# [Entries provided]
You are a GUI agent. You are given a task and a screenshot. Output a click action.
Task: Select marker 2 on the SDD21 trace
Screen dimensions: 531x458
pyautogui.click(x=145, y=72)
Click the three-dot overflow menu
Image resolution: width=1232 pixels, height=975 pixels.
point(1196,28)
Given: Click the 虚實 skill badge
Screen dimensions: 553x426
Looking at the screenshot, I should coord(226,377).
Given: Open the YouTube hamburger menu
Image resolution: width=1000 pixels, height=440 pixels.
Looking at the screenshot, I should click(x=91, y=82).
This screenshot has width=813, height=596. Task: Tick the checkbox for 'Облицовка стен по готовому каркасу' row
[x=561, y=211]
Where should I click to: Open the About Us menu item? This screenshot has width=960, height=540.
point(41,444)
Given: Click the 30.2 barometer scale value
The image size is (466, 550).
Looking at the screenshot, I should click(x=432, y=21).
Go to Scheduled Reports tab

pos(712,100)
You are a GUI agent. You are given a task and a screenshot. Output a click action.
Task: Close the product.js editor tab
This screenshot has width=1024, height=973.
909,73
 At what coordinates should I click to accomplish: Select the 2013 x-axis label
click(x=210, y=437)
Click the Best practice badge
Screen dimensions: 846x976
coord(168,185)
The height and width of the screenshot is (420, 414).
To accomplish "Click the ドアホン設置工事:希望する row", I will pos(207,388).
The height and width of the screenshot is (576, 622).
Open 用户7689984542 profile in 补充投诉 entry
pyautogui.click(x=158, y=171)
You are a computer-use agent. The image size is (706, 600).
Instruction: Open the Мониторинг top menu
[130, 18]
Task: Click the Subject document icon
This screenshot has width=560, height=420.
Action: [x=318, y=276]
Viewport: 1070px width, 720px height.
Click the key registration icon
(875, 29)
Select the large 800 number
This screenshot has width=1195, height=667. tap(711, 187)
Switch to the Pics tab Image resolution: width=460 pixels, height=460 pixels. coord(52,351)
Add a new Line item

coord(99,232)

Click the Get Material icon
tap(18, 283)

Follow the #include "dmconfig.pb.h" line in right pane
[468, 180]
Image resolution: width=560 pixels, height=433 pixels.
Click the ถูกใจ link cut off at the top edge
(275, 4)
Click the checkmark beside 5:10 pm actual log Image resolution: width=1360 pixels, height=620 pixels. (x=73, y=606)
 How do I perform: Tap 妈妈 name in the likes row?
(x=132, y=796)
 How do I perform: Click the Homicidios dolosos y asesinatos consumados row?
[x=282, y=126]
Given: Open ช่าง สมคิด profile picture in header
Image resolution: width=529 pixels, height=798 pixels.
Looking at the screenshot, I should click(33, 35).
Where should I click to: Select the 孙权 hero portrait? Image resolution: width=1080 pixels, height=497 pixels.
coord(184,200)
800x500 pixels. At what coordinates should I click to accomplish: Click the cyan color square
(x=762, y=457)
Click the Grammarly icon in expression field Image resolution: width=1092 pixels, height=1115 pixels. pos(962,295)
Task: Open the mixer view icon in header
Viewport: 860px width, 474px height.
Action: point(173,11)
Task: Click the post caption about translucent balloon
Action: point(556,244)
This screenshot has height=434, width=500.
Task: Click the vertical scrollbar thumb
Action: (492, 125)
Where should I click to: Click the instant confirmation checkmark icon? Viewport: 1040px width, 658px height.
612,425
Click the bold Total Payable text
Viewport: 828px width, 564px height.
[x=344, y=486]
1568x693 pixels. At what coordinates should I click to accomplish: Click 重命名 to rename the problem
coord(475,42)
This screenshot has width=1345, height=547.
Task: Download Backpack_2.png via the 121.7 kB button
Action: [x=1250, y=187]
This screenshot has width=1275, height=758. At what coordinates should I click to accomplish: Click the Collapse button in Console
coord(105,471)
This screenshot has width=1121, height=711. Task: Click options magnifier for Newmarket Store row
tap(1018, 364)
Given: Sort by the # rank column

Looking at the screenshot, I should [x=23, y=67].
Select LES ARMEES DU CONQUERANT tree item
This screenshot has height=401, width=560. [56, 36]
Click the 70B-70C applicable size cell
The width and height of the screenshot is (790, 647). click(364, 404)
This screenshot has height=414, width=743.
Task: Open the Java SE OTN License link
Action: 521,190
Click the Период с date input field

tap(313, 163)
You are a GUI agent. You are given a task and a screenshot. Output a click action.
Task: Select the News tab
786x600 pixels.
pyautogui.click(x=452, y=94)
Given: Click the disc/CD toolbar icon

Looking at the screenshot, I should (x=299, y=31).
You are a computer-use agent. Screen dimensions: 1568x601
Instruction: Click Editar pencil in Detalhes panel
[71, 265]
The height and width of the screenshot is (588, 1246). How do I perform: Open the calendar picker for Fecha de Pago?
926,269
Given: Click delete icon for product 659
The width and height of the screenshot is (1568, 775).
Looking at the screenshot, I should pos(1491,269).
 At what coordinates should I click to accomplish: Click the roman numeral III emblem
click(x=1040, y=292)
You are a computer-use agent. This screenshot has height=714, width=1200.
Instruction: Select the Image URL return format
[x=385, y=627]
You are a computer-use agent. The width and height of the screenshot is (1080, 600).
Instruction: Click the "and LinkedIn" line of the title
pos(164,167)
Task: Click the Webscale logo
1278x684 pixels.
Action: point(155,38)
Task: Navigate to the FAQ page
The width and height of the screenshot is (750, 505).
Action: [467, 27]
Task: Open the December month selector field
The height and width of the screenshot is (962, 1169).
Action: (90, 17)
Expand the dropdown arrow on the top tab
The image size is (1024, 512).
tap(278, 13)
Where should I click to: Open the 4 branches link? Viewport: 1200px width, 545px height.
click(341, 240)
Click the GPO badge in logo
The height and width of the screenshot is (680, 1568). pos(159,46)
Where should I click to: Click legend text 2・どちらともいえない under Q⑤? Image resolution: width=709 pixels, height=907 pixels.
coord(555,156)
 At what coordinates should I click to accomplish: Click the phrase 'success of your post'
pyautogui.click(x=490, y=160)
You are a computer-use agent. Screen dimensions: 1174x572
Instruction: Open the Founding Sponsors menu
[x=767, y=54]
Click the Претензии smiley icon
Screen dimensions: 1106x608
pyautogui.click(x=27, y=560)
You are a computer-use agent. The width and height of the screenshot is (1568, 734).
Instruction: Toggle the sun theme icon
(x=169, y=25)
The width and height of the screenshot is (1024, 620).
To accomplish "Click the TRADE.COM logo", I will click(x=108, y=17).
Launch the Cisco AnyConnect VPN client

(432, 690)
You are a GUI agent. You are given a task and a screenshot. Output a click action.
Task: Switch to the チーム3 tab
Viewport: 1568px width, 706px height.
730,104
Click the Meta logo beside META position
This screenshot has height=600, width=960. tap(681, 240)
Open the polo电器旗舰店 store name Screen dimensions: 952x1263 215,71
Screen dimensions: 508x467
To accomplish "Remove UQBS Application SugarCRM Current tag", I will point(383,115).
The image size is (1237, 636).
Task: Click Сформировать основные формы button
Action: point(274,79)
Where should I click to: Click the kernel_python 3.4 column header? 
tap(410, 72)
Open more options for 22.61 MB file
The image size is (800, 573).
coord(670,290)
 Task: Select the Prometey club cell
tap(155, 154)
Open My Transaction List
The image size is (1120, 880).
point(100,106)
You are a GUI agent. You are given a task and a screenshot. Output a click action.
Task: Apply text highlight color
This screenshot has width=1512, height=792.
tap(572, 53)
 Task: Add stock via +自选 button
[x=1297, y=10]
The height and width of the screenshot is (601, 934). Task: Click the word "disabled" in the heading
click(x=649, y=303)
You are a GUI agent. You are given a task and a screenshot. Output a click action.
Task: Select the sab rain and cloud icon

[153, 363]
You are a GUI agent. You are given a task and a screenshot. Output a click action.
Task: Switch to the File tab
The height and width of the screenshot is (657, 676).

# [Task description]
From the lines above, copy those that contain the word "product".

# [Response to this task]
Task: Close the product.js editor tab
Given: Click delete icon for product 659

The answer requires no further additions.